Selected extract -
------

UK’s young people are less likely to have pets and are nostalgic for the past

OPINION: For me, there is a link between what I perceive as a quite dramatic increase in the desire of people to buy nostalgic products and the fact that twice as many young people compared to 2010 are too sick to work in the UK. And thirdly, in my view, young people are less likely to be in a position to adopt a companion animal, either a cat or dog. I’m trying to link up these various elements of modern life for young people in the UK.

Twice as many young people (since 2010) are too sick to work in the UK

On the radio this morning there was a discussion as to why young people are often too sick to work or that’s what they think. Some might say they are workshy. They say they are genuinely sick. They might even be lazy and all of these things could be true but we shouldn’t be too harsh on young people because modern life is much harder for them than it was for people like me. I was a young person in the 1960s and 1970s. Much easier life. Much easier to achieve those adult landmarks such as buying a flat or a house, buying your car, getting a decent job. Actually, it was even easier before I was a young man to get a decent job but it’s become increasingly more difficult as the years go by to the point where we are now, where the work environment is entirely different.

One problem is there is less stability and less certainty. The gig economy often means that young people work at home and they don’t see a progression in their careers. And they might be on short-term contracts or contracts which do not provide them with the job stability they crave in order to build a family and have expectations for the future.

All this combines to create stress and stress can create illness and it can turn off people going to work. It isn’t just about laziness and fecklessness. Although the Covid-19 pandemic and the huge generosity in the UK of the furlough scheme I believe engendered a certain amount of laziness in young people but it isn’t their fault. It was the government’s fault.


You can find the desire for nostalgia in all kinds of products such as computers, mobile phones, vinyl records, metal digital cameras which look very much like the old film version. Nikon make these for example and other manufacturers.

------

Data -
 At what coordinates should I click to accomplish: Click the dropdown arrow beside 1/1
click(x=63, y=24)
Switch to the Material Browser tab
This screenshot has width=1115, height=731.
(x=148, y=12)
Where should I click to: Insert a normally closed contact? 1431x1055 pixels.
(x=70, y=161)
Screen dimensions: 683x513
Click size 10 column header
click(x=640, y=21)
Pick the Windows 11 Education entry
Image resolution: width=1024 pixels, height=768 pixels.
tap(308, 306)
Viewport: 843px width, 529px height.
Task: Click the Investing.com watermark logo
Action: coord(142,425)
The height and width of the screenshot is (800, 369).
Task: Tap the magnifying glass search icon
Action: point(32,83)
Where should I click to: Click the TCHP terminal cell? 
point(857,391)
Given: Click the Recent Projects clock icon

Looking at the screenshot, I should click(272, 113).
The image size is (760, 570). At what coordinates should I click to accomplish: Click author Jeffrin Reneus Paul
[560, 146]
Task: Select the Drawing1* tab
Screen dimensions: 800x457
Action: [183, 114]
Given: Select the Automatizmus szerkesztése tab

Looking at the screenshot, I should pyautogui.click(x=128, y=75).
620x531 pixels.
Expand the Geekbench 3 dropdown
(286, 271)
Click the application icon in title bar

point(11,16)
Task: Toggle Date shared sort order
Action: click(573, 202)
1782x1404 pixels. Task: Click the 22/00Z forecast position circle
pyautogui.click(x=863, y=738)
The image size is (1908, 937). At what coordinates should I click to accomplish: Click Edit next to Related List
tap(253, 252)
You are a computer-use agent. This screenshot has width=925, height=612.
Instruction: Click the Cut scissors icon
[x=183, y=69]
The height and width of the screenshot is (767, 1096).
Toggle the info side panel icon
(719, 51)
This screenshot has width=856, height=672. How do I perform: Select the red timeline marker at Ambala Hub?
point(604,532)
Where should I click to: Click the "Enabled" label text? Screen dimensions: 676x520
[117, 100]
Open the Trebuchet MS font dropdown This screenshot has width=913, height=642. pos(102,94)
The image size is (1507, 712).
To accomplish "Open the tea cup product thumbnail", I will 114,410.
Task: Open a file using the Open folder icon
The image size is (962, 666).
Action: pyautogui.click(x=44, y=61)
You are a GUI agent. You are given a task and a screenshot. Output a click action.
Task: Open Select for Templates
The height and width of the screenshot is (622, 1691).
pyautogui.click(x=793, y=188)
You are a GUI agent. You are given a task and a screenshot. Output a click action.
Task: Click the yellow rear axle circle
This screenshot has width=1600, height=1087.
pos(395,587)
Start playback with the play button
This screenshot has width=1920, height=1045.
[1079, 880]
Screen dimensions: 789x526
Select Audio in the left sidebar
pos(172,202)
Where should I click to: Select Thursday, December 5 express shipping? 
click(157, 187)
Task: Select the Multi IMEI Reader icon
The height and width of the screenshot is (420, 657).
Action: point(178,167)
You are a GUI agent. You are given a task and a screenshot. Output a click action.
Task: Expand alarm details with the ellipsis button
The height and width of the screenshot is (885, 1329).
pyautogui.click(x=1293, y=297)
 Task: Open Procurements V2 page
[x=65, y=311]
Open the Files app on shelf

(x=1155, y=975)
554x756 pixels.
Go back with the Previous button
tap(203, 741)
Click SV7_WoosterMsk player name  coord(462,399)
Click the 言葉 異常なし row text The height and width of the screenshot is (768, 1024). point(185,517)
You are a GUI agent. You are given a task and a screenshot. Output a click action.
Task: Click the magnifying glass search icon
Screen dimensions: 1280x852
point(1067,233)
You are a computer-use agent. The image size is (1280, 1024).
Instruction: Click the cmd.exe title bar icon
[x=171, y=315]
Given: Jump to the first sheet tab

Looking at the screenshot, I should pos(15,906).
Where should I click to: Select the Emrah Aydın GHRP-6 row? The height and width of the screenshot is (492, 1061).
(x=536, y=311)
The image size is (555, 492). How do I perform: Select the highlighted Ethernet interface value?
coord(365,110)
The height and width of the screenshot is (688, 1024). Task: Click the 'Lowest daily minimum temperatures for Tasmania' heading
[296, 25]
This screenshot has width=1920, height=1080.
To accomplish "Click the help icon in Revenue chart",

------

How to complete this task -
In the opinion piece on young people in the UK, which manufacturer is named as an example of one that makes metal digital cameras resembling old film versions? Please answer in a few words.

Result of this exercise -
Nikon